Este miércoles se presentó ante el Congreso de la Unión una iniciativa que propone modificaciones en el proceso de elección judicial en México, con el objetivo de mejorar la organización, reducir el número de candidatos y regresar a un modelo de funcionamiento interno de la Suprema Corte de Justicia de la Nación (SCJN).
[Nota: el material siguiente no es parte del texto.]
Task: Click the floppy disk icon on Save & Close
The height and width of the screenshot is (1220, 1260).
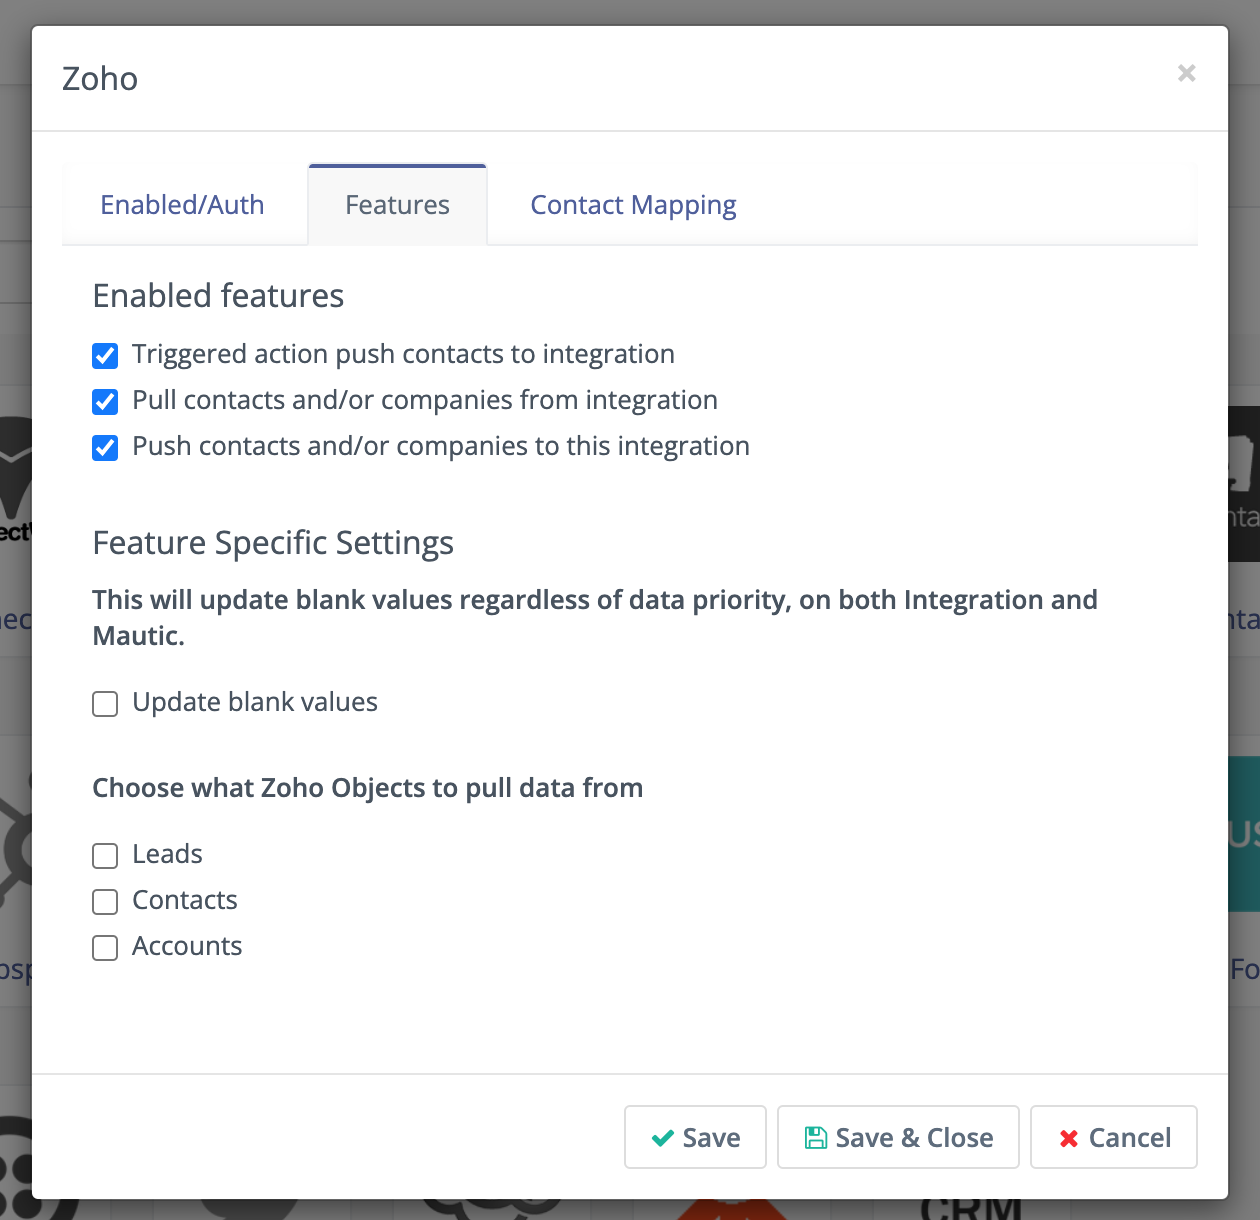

El proyecto impulsado por la presidenta Claudia Sheinbaum busca disminuir la cantidad de aspirantes por cargo, pasando de diez candidatos seleccionados a sólo cuatro, y posteriormente a dos luego de la insaculación, con el fin de facilitar a los ciudadanos una evaluación más profunda y comparativa de los perfiles. Además, se plantea un reforzamiento en los filtros de análisis de los perfiles, dado que en la elección de 2025 se identificaron candidaturas que no cumplían con requisitos constitucionales, lo que provocó la invalidación de 30 postulaciones ganadoras.
La iniciativa establece que los Comités de Evaluación —integrados por cinco miembros cada uno, coordinados en Comisión— serán responsables de homologar criterios y procedimientos para las evaluaciones y exámenes, garantizando así la adecuada revisión de los requisitos legales. También contempla ampliar los plazos para preparar las elecciones, con la publicación de convocatorias hasta el 30 de abril del año anterior al proceso, lo que representa un periodo cinco meses mayor al actual.
Entre los cambios significativos está la propuesta de reinstaurar las dos salas en la SCJN —redefinidas como secciones— para gestionar de manera más eficiente la carga de trabajo. Según explicó Ricardo Monreal, coordinador de Morena en la Cámara de Diputados, este ajuste busca reducir el rezago actual que enfrenta el máximo tribunal constitucional. La reforma también prevé que el Tribunal de Disciplina tenga nuevas facultades para capacitar y evaluar continuamente a los juzgadores, en coordinación con la Escuela Nacional de Formación Judicial.
La iniciativa se avanza rápidamente en el Congreso, con el compromiso de discutirla en comisiones y plenarios durante la última semana de mayo para que pueda ser aprobada antes del límite constitucional del 3 de junio y sea aplicada en la elección judicial proyectada para 2028.